Ancient colour revealed on the Parthenon Sculptures - huxley
http://www.britishmuseum.org/explore/highlights/articles/a/ancient_colour_on_parthenon.aspx

======
sebkomianos
" It has often been assumed that they, like other Classical objects in the
Museum, were once painted with colour, but until recently no firm evidence had
ever been found."

Really, British Museum?!

* British damage to Elgin marbles 'irreparable' \- [http://www.theguardian.com/uk/1999/nov/12/helenasmith](http://www.theguardian.com/uk/1999/nov/12/helenasmith)
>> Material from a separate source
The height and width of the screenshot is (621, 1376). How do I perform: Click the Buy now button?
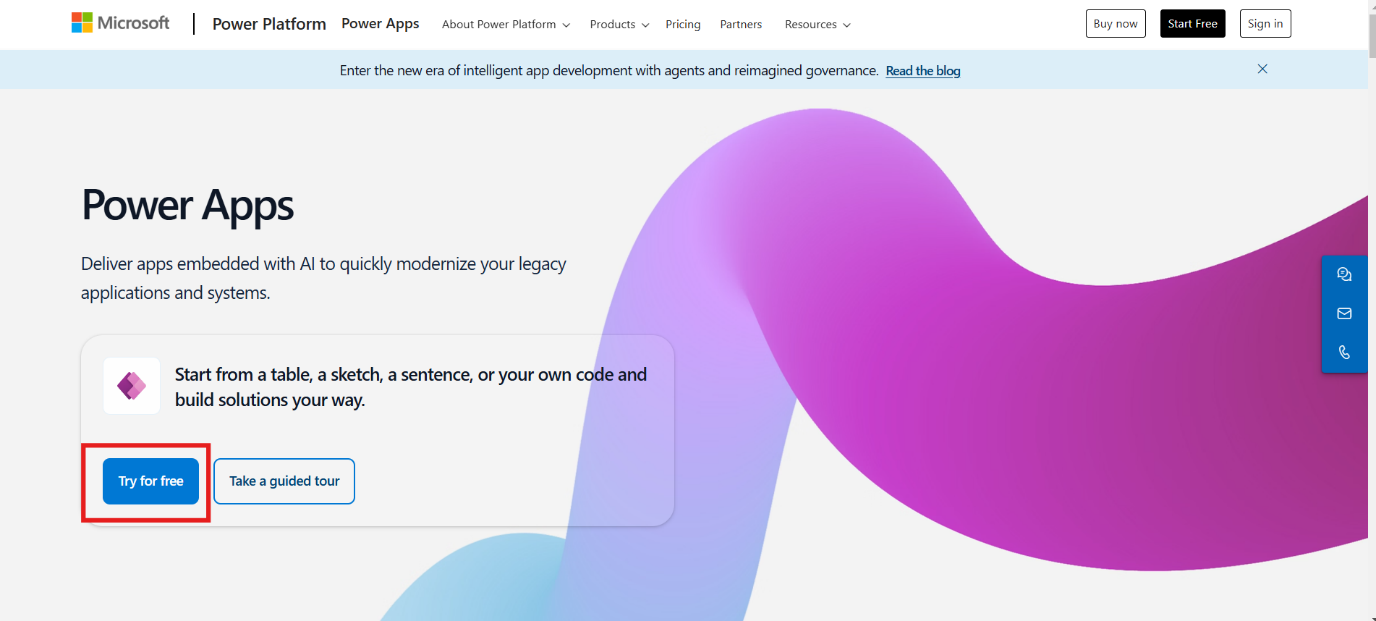click(x=1115, y=23)
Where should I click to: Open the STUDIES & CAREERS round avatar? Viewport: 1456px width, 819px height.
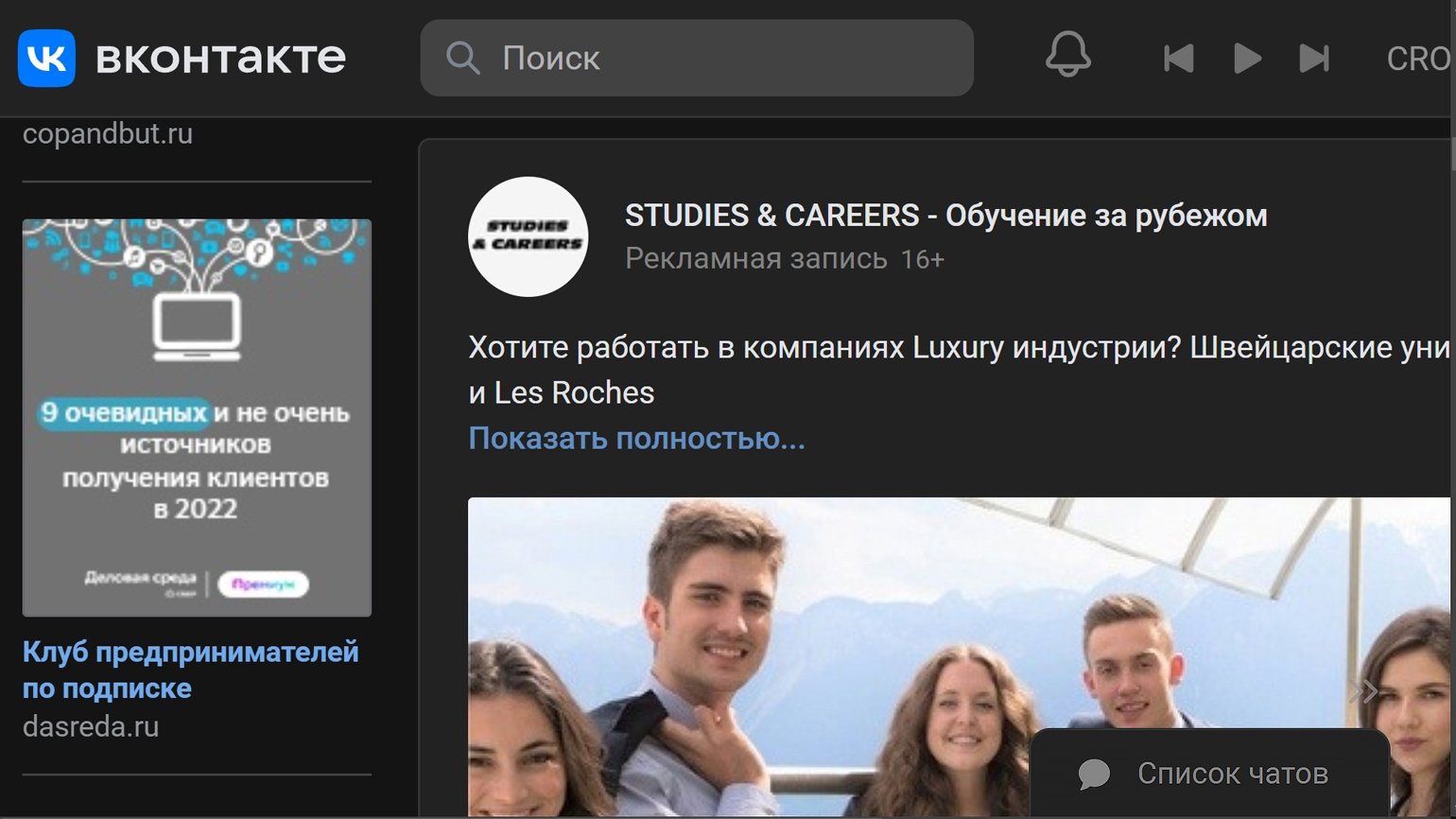pyautogui.click(x=528, y=236)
* Cleaning scandal at the British Museum - [http://www.parthenon.newmentor.net/cleaning.htm](http://www.parthenon.newmentor.net/cleaning.htm)

(there is even a whole section on the museum's website:
[http://www.britishmuseum.org/about_us/news_and_press/stateme...](http://www.britishmuseum.org/about_us/news_and_press/statements/parthenon_sculptures/1930s_cleaning.aspx))

Also: [http://www.ellopos.net/elpenor/greek-texts/ancient-
greece/hi...](http://www.ellopos.net/elpenor/greek-texts/ancient-
greece/history-of-ancient-greek-art-12.asp)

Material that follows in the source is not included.